_What you need to do_:
For this exercise, print the records below verbatim.

_Data supplied_:

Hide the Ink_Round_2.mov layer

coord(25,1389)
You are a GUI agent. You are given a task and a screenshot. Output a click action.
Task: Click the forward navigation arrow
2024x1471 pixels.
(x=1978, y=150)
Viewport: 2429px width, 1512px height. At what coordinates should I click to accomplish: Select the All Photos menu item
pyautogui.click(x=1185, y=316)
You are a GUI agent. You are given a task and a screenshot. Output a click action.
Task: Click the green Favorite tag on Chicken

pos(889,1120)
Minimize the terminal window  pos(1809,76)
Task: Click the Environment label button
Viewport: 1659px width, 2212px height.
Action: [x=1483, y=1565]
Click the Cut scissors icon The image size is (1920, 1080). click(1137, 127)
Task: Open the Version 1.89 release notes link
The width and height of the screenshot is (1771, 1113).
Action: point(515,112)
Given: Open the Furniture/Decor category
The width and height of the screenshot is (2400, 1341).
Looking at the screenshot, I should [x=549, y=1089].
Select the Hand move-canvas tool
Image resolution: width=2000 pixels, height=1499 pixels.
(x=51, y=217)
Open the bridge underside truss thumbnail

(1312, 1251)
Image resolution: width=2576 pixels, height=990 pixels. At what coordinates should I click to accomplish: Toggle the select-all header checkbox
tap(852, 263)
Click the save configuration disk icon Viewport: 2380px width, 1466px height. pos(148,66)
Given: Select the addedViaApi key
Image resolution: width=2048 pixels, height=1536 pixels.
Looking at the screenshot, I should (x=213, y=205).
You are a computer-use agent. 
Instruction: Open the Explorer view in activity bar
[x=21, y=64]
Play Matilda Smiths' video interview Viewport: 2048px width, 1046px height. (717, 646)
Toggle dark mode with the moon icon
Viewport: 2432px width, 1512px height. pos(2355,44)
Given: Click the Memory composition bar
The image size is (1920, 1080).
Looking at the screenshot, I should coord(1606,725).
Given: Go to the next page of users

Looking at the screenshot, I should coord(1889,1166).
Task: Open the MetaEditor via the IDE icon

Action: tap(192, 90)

_Answer to the problem_:
Hide the Ink_Round_2.mov layer

coord(25,1389)
You are a GUI agent. You are given a task and a screenshot. Output a click action.
Task: Click the forward navigation arrow
2024x1471 pixels.
(x=1978, y=150)
Viewport: 2429px width, 1512px height. At what coordinates should I click to accomplish: Select the All Photos menu item
pyautogui.click(x=1185, y=316)
You are a GUI agent. You are given a task and a screenshot. Output a click action.
Task: Click the green Favorite tag on Chicken

pos(889,1120)
Minimize the terminal window  pos(1809,76)
Task: Click the Environment label button
Viewport: 1659px width, 2212px height.
Action: [x=1483, y=1565]
Click the Cut scissors icon The image size is (1920, 1080). click(1137, 127)
Task: Open the Version 1.89 release notes link
The width and height of the screenshot is (1771, 1113).
Action: point(515,112)
Given: Open the Furniture/Decor category
The width and height of the screenshot is (2400, 1341).
Looking at the screenshot, I should [x=549, y=1089].
Select the Hand move-canvas tool
Image resolution: width=2000 pixels, height=1499 pixels.
(x=51, y=217)
Open the bridge underside truss thumbnail

(1312, 1251)
Image resolution: width=2576 pixels, height=990 pixels. At what coordinates should I click to accomplish: Toggle the select-all header checkbox
tap(852, 263)
Click the save configuration disk icon Viewport: 2380px width, 1466px height. pos(148,66)
Given: Select the addedViaApi key
Image resolution: width=2048 pixels, height=1536 pixels.
Looking at the screenshot, I should (x=213, y=205).
You are a computer-use agent. 
Instruction: Open the Explorer view in activity bar
[x=21, y=64]
Play Matilda Smiths' video interview Viewport: 2048px width, 1046px height. (717, 646)
Toggle dark mode with the moon icon
Viewport: 2432px width, 1512px height. pos(2355,44)
Given: Click the Memory composition bar
The image size is (1920, 1080).
Looking at the screenshot, I should coord(1606,725).
Given: Go to the next page of users

Looking at the screenshot, I should coord(1889,1166).
Task: Open the MetaEditor via the IDE icon

Action: tap(192, 90)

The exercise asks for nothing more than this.